Elections B.C. oversees provincial elections and referenda in the province, and in August, Elections B.C. certified the success of the petition to repeal the harmonized sales tax.
The position is defined in the Elections Act and has all the same powers and authority as the CEO, with the exception of making regulations, said Johnson.
The acting CEO, Craig James, is away at a conference and will be unavailable until Sept. 20, said Elections B.C. spokesperson Don Main.
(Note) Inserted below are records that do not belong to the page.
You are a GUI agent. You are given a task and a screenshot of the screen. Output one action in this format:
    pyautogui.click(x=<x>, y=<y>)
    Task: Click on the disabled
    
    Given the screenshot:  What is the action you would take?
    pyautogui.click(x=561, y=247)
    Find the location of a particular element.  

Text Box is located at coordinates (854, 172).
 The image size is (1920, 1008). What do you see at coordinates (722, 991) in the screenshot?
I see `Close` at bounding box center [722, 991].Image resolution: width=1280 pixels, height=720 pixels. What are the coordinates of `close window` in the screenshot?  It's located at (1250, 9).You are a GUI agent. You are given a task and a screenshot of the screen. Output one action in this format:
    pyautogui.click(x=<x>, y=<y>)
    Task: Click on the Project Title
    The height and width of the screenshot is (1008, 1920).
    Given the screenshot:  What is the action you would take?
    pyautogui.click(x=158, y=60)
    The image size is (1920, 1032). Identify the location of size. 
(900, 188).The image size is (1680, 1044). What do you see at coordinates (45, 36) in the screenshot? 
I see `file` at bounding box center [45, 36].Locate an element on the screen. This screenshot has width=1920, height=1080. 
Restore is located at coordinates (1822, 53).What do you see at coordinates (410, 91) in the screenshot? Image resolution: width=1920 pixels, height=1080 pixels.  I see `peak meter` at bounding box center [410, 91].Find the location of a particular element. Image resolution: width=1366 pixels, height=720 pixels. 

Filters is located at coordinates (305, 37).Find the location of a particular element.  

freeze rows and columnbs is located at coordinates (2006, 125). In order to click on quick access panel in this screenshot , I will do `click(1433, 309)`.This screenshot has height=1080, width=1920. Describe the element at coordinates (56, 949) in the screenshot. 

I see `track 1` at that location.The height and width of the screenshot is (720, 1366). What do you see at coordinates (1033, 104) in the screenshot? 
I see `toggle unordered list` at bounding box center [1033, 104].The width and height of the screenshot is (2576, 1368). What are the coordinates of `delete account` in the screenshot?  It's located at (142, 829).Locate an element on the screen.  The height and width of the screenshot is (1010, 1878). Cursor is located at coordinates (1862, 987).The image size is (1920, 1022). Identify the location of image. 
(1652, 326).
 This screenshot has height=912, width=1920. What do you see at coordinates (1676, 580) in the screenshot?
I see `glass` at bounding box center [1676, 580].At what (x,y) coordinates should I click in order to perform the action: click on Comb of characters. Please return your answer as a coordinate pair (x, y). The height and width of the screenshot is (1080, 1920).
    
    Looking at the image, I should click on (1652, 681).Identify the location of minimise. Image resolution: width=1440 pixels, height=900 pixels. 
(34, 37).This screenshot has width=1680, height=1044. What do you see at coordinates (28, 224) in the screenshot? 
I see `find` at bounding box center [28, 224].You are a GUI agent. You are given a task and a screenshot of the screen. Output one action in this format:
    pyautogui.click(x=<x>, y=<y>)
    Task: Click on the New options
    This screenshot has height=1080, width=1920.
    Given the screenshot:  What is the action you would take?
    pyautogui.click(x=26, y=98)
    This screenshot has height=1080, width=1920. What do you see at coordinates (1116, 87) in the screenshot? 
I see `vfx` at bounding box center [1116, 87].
Main said the conference has to do with James' volunteer work.
Ruled against Hansen
In her work for Elections B.C., Johnson was focussed on policy, legislation, compliance, enforcement and education.
In April, for example, when Elections B.C. ruled that the provincial government could not send out a budget mailer with extensive information touting the new harmonized sales tax, it was Johnson's signature on the letter.
Finance Minister Colin Hansen at the time called the ruling "surprising and disappointing" and suggested the non-partisan agency might be treating the Liberal government unfairly. "We will fully expect Elections B.C. to apply the law equally to everyone involved in the HST debate, including the NDP and Bill Vander Zalm and his canvassers," he said.
Johnson declined to speculate on why she's out of a job or second guess James' decision, though she acknowledged losing its two most senior officials in three months is significant for Elections B.C. "It's bound to change things in the organization," she said.
The organization is strong enough to withstand the change, however, she said. "It's a place I was really proud to work for."
Normally the chief electoral officer is appointed by an all-party committee that "is responsible for making a unanimous recommendation to the Legislative Assembly on who should be appointed to this important position," according to the Elections B.C. website.
Neufeld's term ended June 5, but the committee which was formed on May 6 had not yet found a replacement. In the meantime the Liberal government appointed James, who was the legislature's clerk of committees.
The Vancouver Sun's Vaughn Palmer questioned the appointment in a June 4 column: "Here was the government, unilaterally appointing a new temporary head of the office, without even the courtesy of consulting the opposition in advance."
He wondered whether the government was putting James in an "awkward position."
A spokesperson said government house leader and attorney general Mike de Jong would be unavailable to comment. "The AG's not going to comment on an internal staffing matter. It would be inappropriate."
The NDP decided not to comment until more could be learned about the reorganization.
James' received heavy criticism in August when he initially declined to forward the successful petition to repeal the HST to the select standing committee on legislative initiatives until a court challenge by business groups could be heard.